(The opinions expressed here are those of the author, a market analyst for Reuters.)
NAPERVILLE, Illinois - Speculators maintained their collective bullish stance in U.S. grain and oilseed futures through mid-February, though there have since been considerable downward corrections in Chicago wheat, corn and soybean oil futures.
The U.S. Commodity Futures Trading Commission on Friday afternoon published its Commitments of Traders (CoT) report for the week ended Feb. 21 after unexpectedly releasing the Feb. 14 data on Wednesday.
The CoT data, which was interrupted over a month ago by a ransomware attack on a third-party provider, is now two weeks behind schedule. Those two missing weeks, especially the one ended Feb. 28, will be most telling when it comes to investor sentiment given the decline in prices.
CFTC’s notice published on Friday did not indicate when the next batch of data is due, though the agency has published backlogged data on both Tuesdays and Wednesdays in the past in addition to the routine Friday release.

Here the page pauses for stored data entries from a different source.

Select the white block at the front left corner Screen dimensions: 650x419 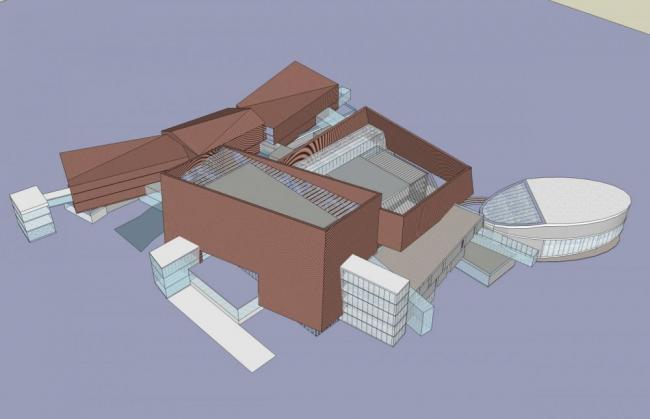click(x=170, y=266)
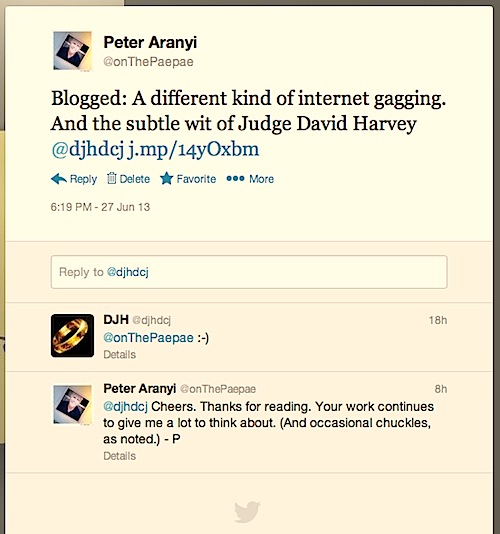The height and width of the screenshot is (534, 500).
Task: Click the @onThePaepae handle under header name
Action: [149, 62]
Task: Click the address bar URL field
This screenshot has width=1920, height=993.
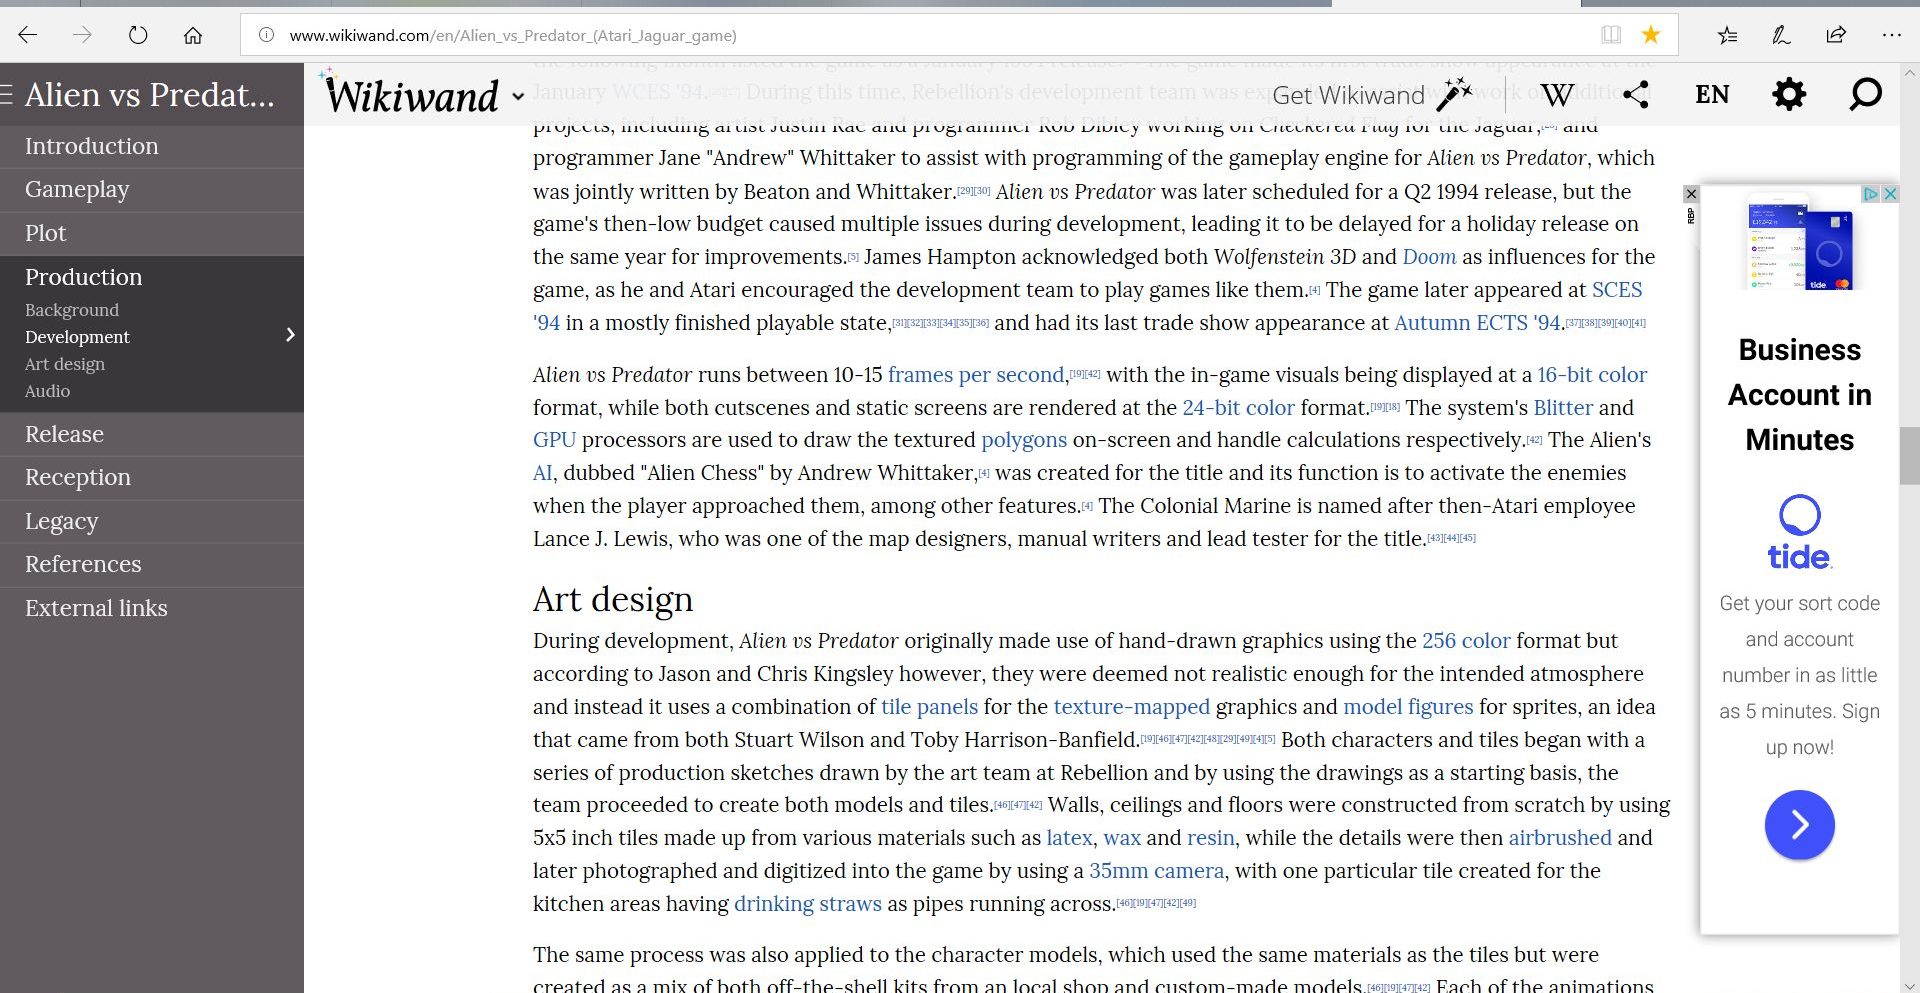Action: (x=900, y=35)
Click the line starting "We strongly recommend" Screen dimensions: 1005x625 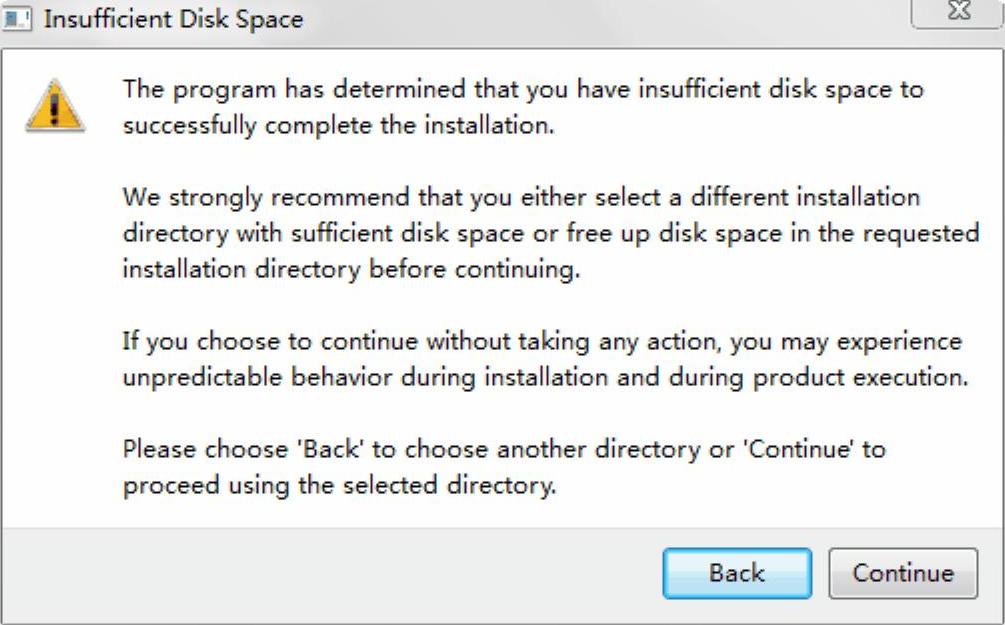[x=520, y=197]
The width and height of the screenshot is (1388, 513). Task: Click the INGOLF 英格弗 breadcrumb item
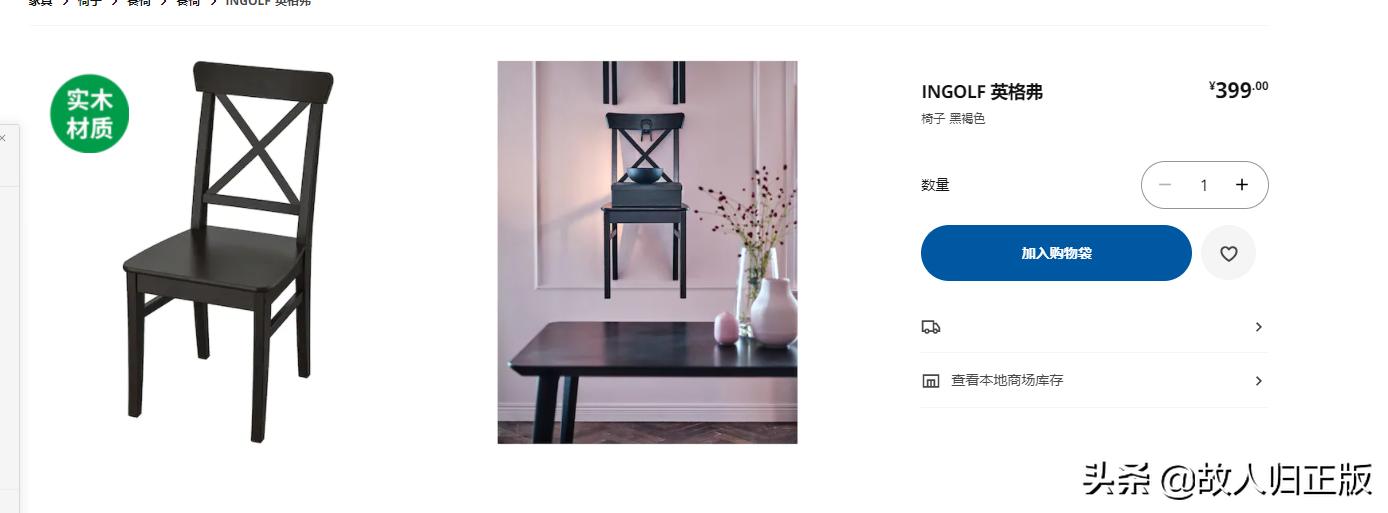(268, 3)
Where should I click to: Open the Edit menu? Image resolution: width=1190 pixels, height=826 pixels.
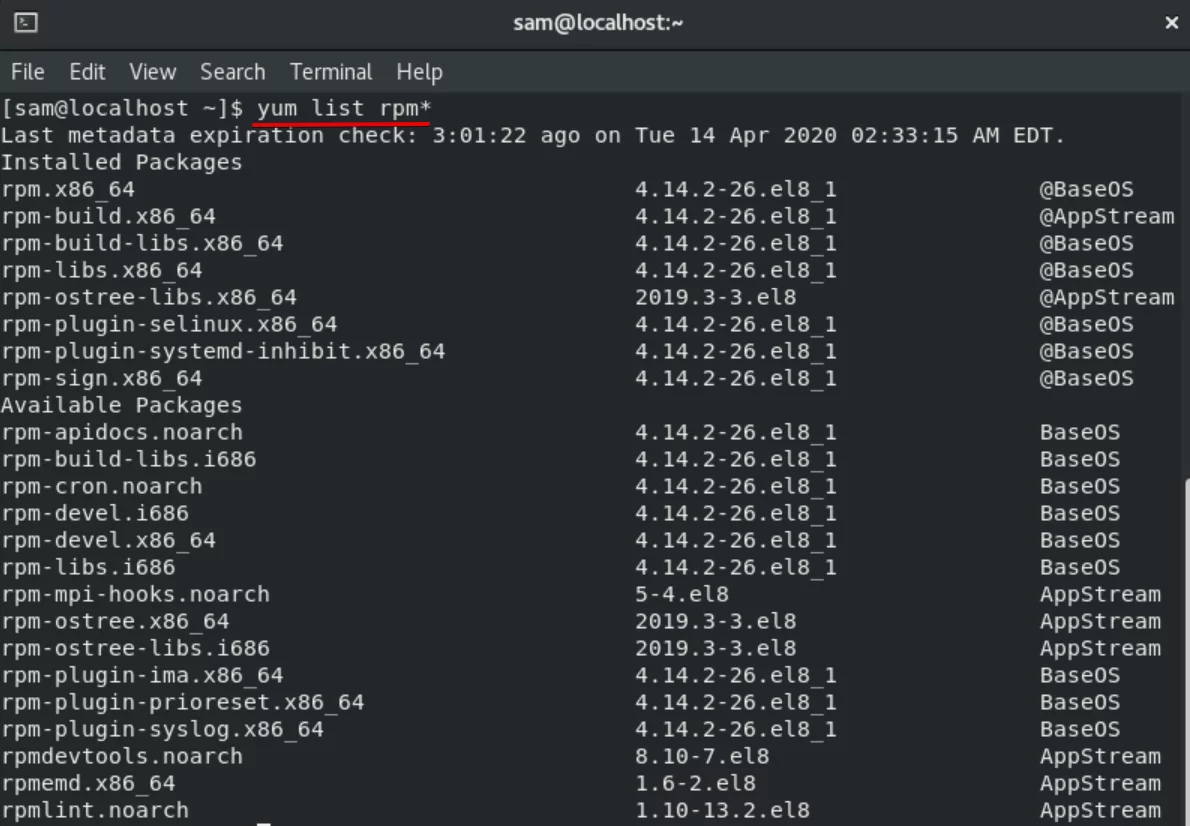click(x=87, y=72)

In the week ended Feb. 21, money managers cut nearly 19,000 CBOT corn futures and options contracts off their net long, which fell to 215,928 contracts. They added more than 12,000 contracts to their net short in CBOT wheat futures and options, which reached 72,045 contracts, funds’ second-most bearish wheat view for the date after 2016.
Money managers bought CBOT soybean futures and options for a second straight week through Feb. 21, raising their net long slightly to 189,009 contracts, the highest since late December 2020. They also increased their net long in CBOT soyoil by nearly 12,000 futures and options contracts, and the resulting net long was 34,301 contracts, a one-month high.
The managed money net long in CBOT soymeal reached another all-time high on Feb. 21 of 154,141 futures and options contracts, an increase of 1,742 on the week. When adding other reportable traders’ net long, the overall speculative soymeal net long is also a record at 173,690 contracts.
Money managers held modest net longs in K.C. and Minneapolis wheat futures and options contracts as of Feb. 21.
Moves in the May CBOT futures contracts during the four-day week ended Feb. 21 are as follows: wheat -4.3%, corn +0.1%, soybeans +0.9%, soymeal -0.2%, soyoil +4%.
Optimism that Ukraine will continue exporting grains in the near term has added significant pressure to grain futures, though soybeans and soymeal have been propped up as drought has destroyed much of the Argentine crop. Expectations for a big Brazilian corn crop and a recovery in this year’s U.S. crop have offset concerns over Argentina’s corn.
Since Feb. 21 and through Friday’s close, the CBOT May contracts had trended as follows: wheat -11%, corn -9.3%, soybeans -2.4%, soymeal +1%, soyoil -10%. The most notable moves occurred in the week ended Feb. 28.
Daily fund estimates collected by Reuters suggest that from Feb. 22 through March 10, commodity funds were net sellers of 59,000 CBOT corn futures, 39,500 CBOT wheat futures, 25,500 soybean futures and 24,500 soyoil futures. Funds were seen as net buyers of 4,000 meal futures.
Most-active CBOT futures hit some milestone lows on Friday. Wheat touched its lowest levels since July 2021 ($6.61 per bushel), and corn’s $6.06-3/4 was the lightest since August. Soyoil hit its lowest price since July of 56.1 cents per pound.
Karen Braun is a market analyst for Reuters. Views expressed above are her own.